而「個資法」則是針對電腦處理的個人資料為保護的對象。其立法的原因在於電腦資料的蒐集、保存與一般文書資料不同的特性:便於大量保存,便於複製以及易於篡改而不留痕跡,因為電腦資料的這些特性,使得個人資料極易流為他用而暴露個人隱私,或是因篡改而使資料不實,導致有害於個人的權益,才有本法的制定,也給予當事人了解何種資料已被建檔、建檔資料有無錯誤的查証權利。

由此可見,醫療院所的電腦資料並不等於病歷,因為電腦資料無法認証,無法查出製作資料者或者經過篡改。事實上,大多數醫療院所受限於軟體的開發,其以電腦處理資料乃用於健保給付的申請。對病患個人而言,這些資料並不能顯現其病情,但醫師或醫院的收入概況則可能落入取得資料者手裏,這應不是「個資法」的規範目的。

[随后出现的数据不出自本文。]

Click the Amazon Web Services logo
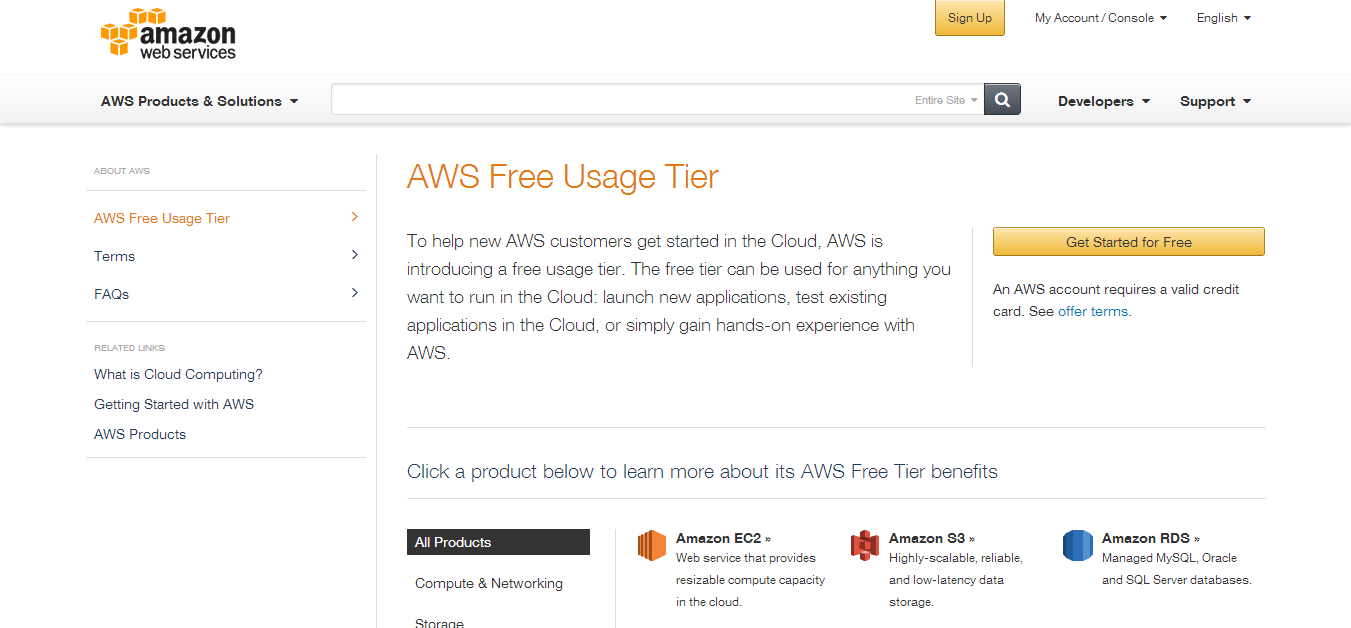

病患有知的權利,但這個「知的權利」指的是醫師就病患的病情有詳盡說明的義務,卻不盡然指的是病歷原本或影本的交付。只要醫師能對病情做詳盡綜合的說明,就不能說醫師未盡告知義務。如果病患要求書面的說明,當然也可以;如果醫師認為交付病歷,足以代替其說明,則交付病歷亦無不可。但是強求醫師交付一份不完整、不附解說的病歷,以之作為判斷醫師是否已盡告知義務的基礎,這是故入人於罪。

醫師法第12條醫師製作保存病歷之義務,指的是文書病歷。這個病歷並不能被電腦資料取代,除非電腦料技能進展到解決認証及防止篡改的程度。但至少在目前,這是兩回事,因此「個資法」的規定和病人取得病歷並沒有直接的關係。